PROVIDED DATA:
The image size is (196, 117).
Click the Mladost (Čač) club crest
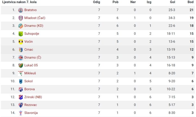[x=21, y=18]
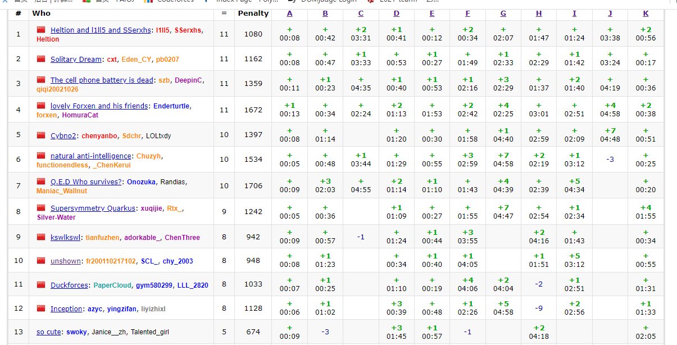This screenshot has width=677, height=345.
Task: Click the flag beside Duckforces team
Action: point(41,285)
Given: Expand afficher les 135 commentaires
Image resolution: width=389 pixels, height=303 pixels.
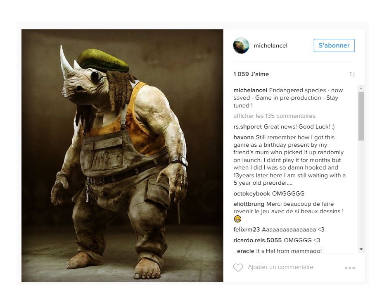Looking at the screenshot, I should 274,116.
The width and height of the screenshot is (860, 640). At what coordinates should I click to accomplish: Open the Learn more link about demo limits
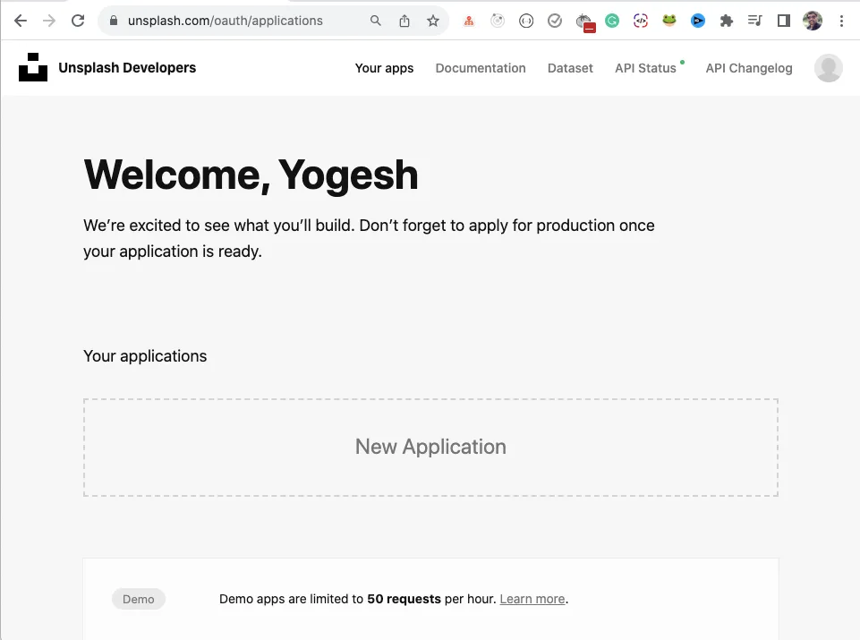532,598
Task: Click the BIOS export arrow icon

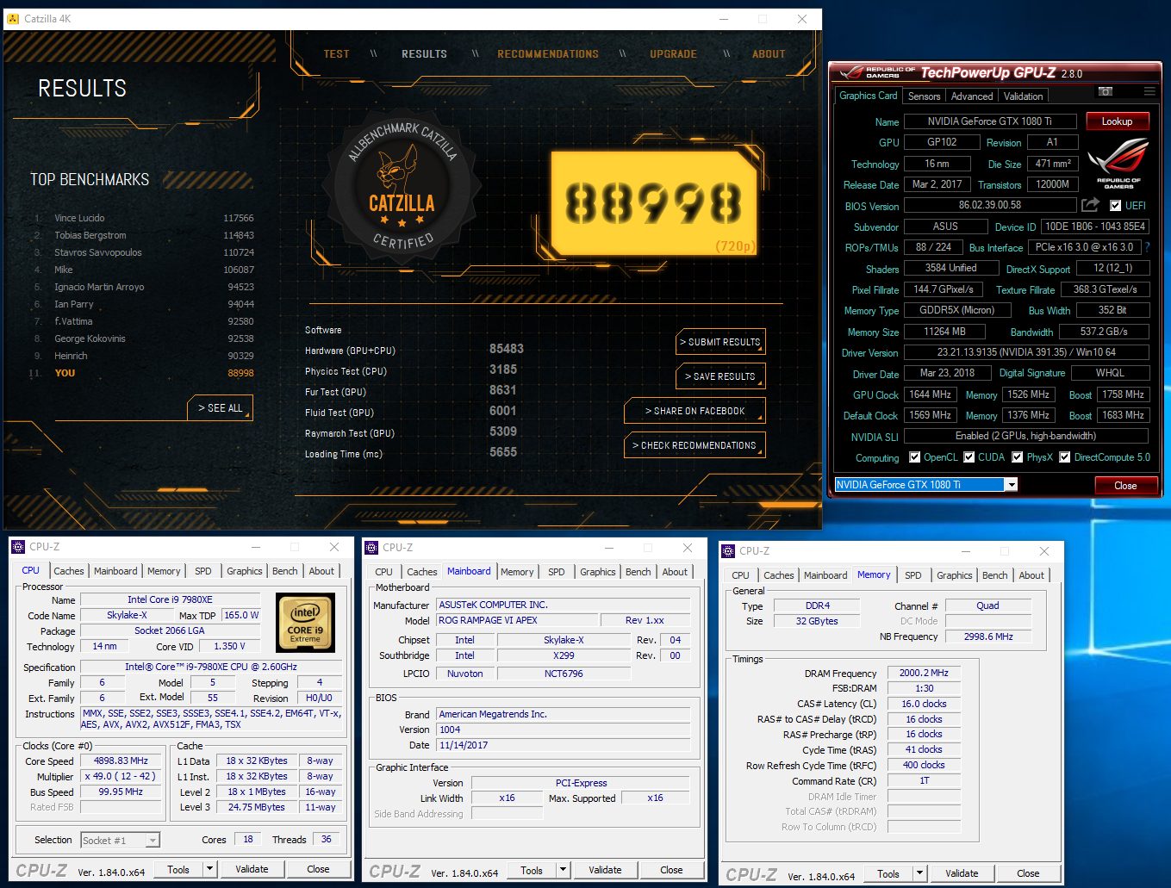Action: 1091,205
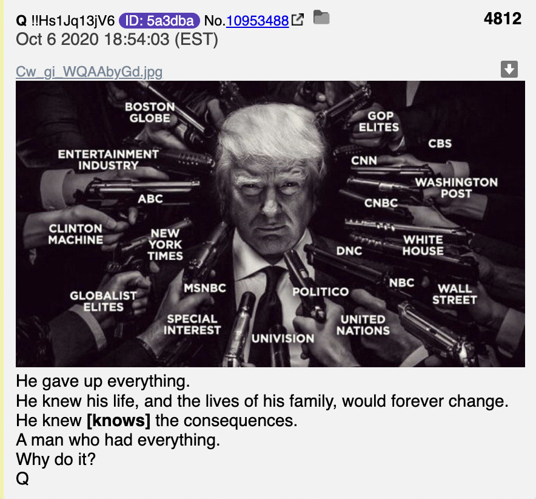
Task: Click the bold Q author name
Action: click(x=21, y=21)
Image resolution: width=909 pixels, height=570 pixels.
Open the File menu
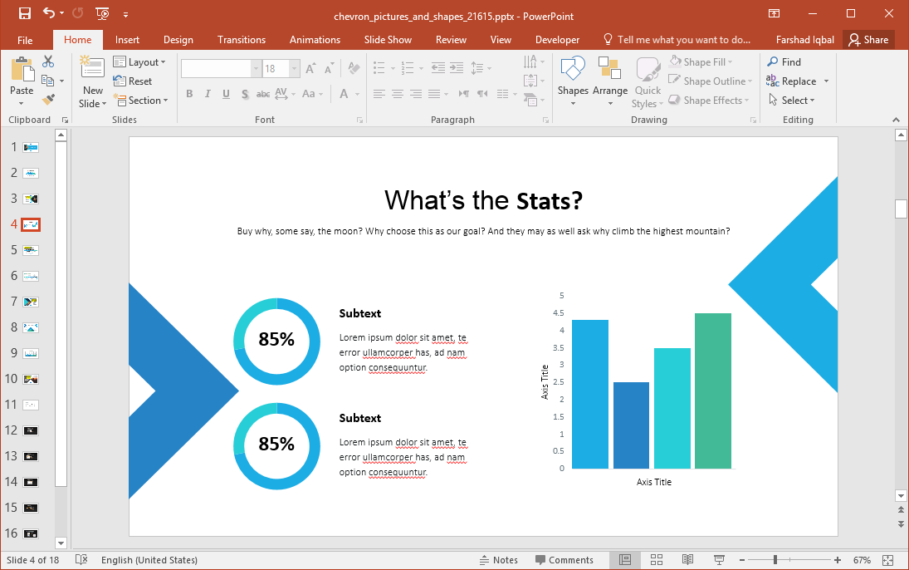(25, 40)
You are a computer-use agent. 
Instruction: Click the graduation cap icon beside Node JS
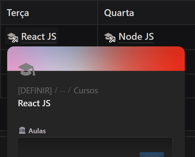(110, 37)
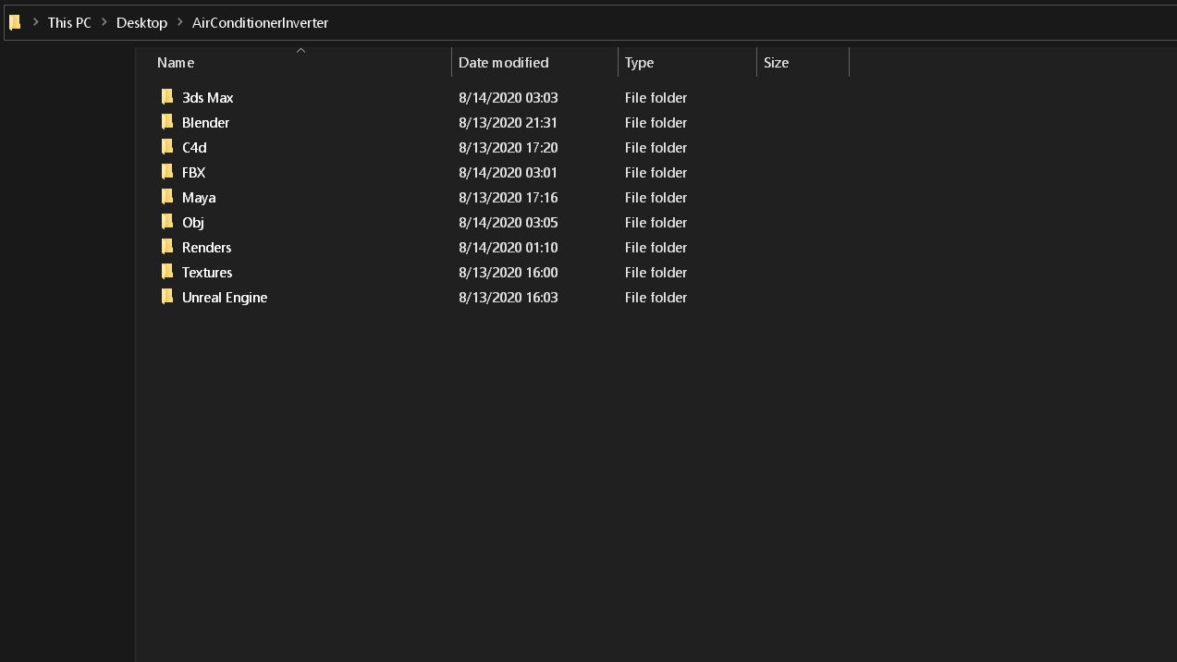Sort files by Name column header
This screenshot has height=662, width=1177.
click(x=176, y=63)
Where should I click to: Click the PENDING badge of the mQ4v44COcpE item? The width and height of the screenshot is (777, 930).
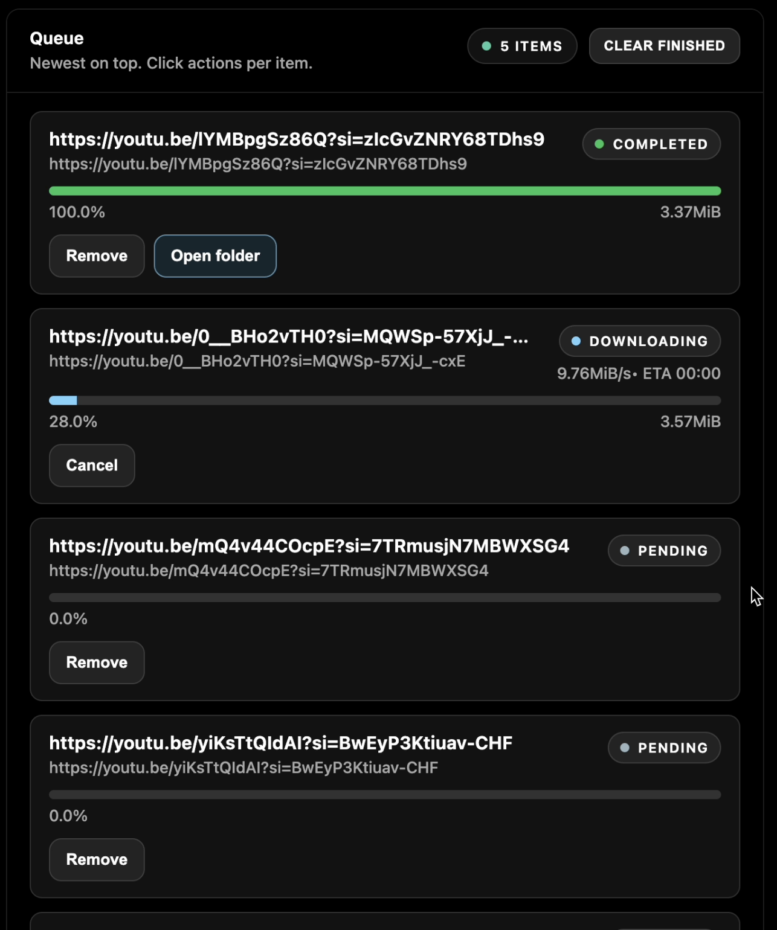[663, 550]
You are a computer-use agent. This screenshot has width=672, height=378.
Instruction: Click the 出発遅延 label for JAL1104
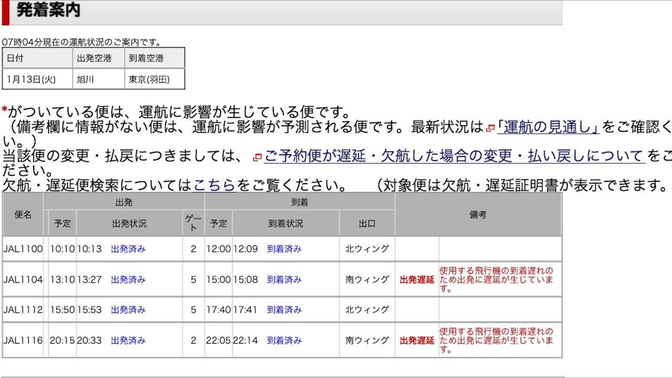coord(417,280)
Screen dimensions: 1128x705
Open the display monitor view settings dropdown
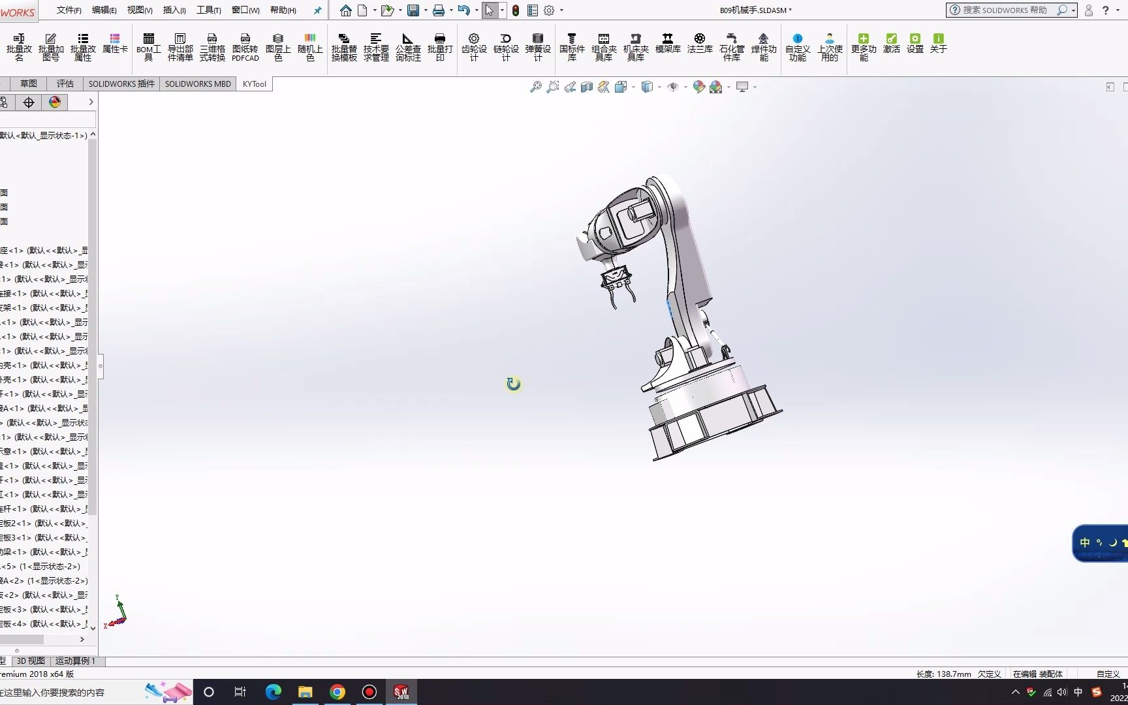[x=755, y=87]
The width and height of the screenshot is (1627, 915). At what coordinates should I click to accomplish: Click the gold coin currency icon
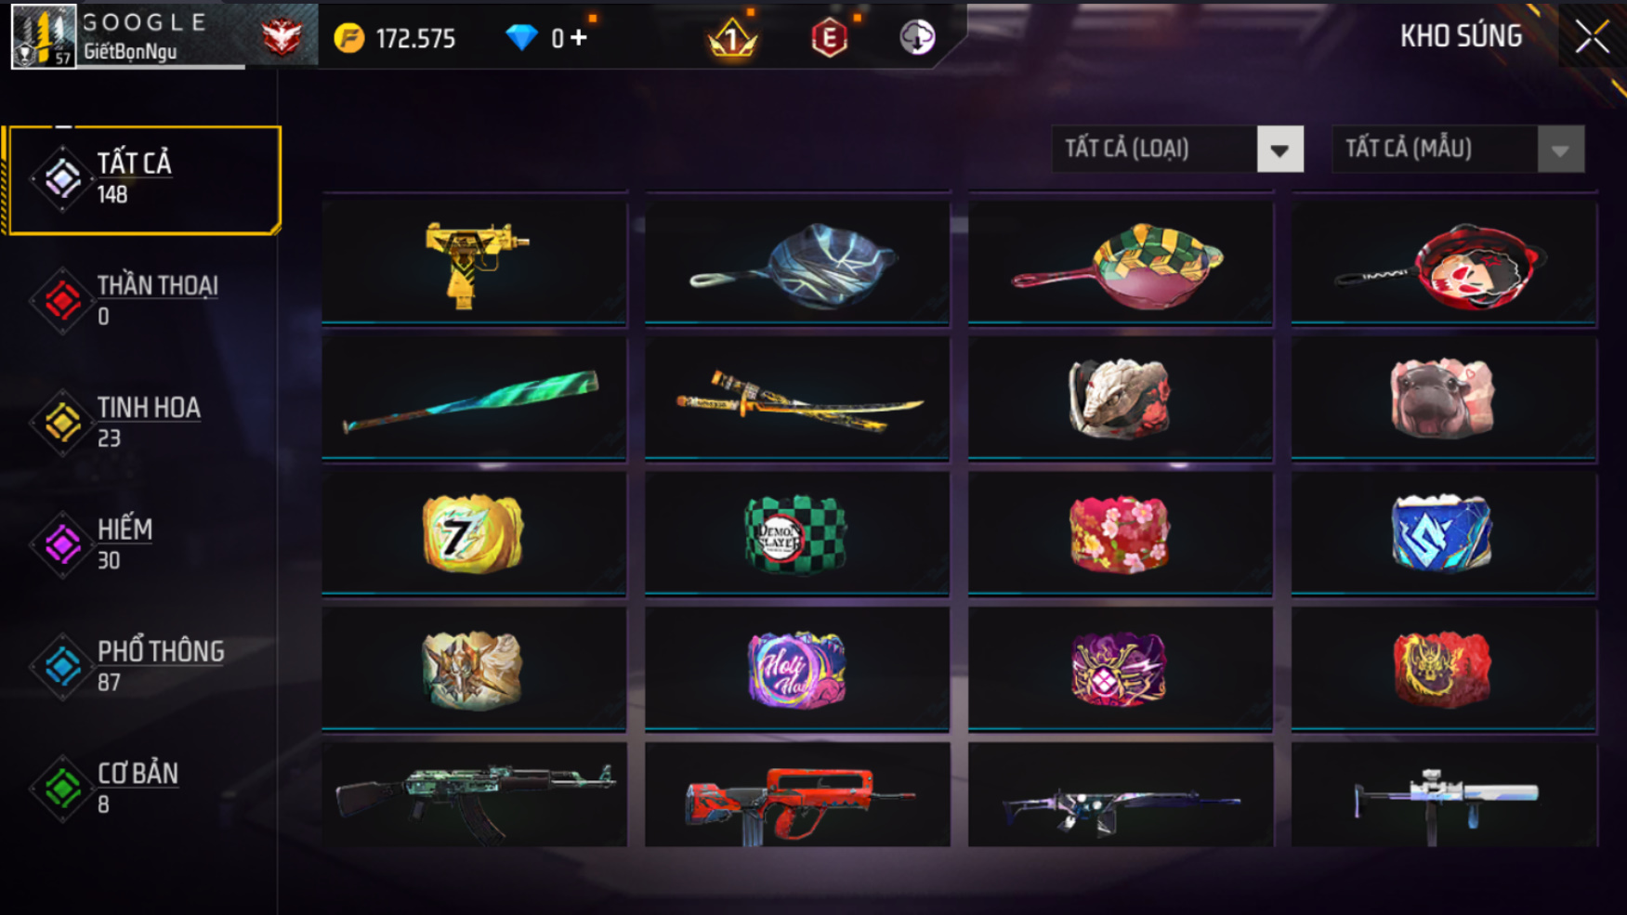[x=349, y=38]
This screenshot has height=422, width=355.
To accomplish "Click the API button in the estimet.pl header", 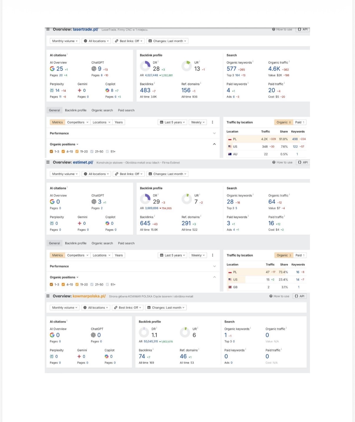I will point(303,162).
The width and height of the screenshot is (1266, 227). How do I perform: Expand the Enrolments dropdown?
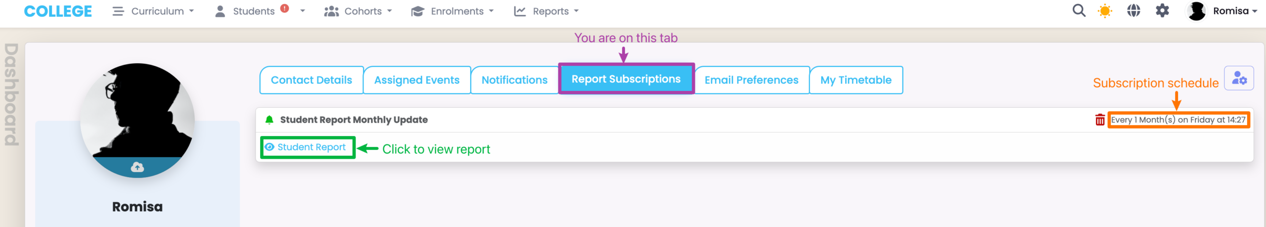pyautogui.click(x=452, y=11)
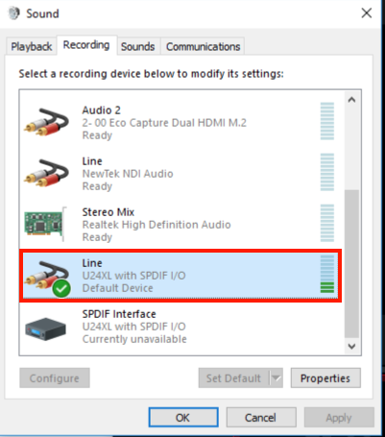Image resolution: width=385 pixels, height=437 pixels.
Task: Click the level meter beside U24XL Line
Action: [x=327, y=274]
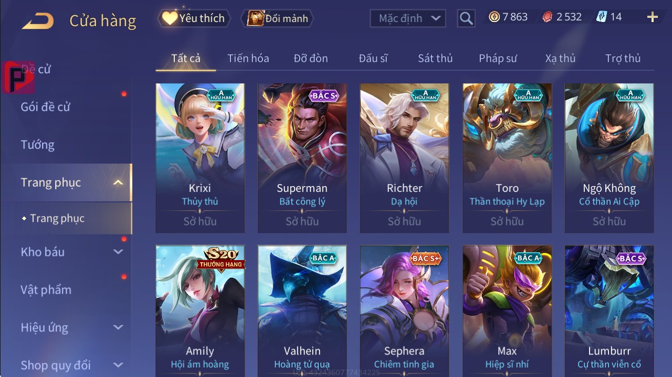Collapse the Trang phục sidebar section
The width and height of the screenshot is (672, 377).
[x=119, y=182]
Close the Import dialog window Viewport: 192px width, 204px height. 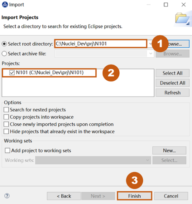click(183, 5)
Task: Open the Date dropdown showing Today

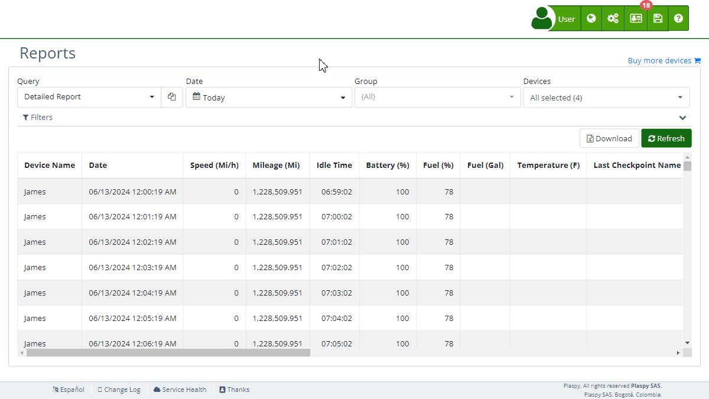Action: (269, 98)
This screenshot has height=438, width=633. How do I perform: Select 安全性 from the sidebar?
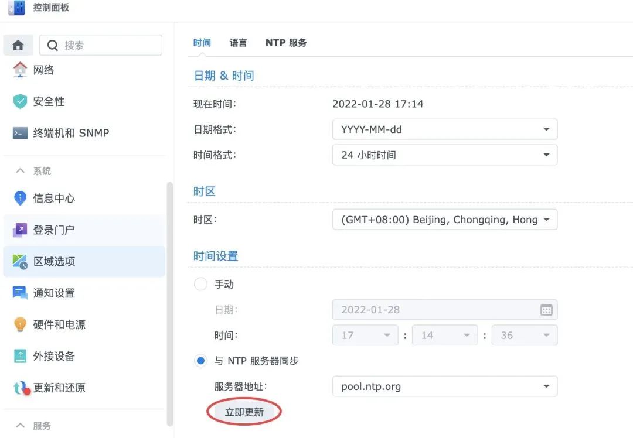tap(47, 101)
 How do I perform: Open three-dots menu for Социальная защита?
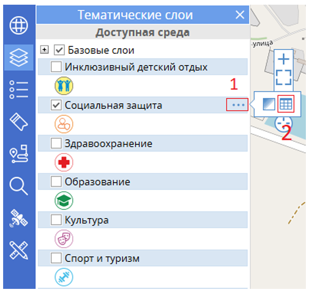[237, 105]
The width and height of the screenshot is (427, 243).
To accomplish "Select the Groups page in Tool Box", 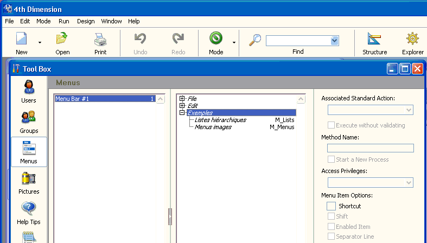I will (29, 118).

YOUR TASK: Find and copy each line above that includes the string "computer".

RESPONSE FOR THIS EXERCISE:
You are a computer-use agent. 
You are a computer-use agent. This screenshot has width=672, height=378.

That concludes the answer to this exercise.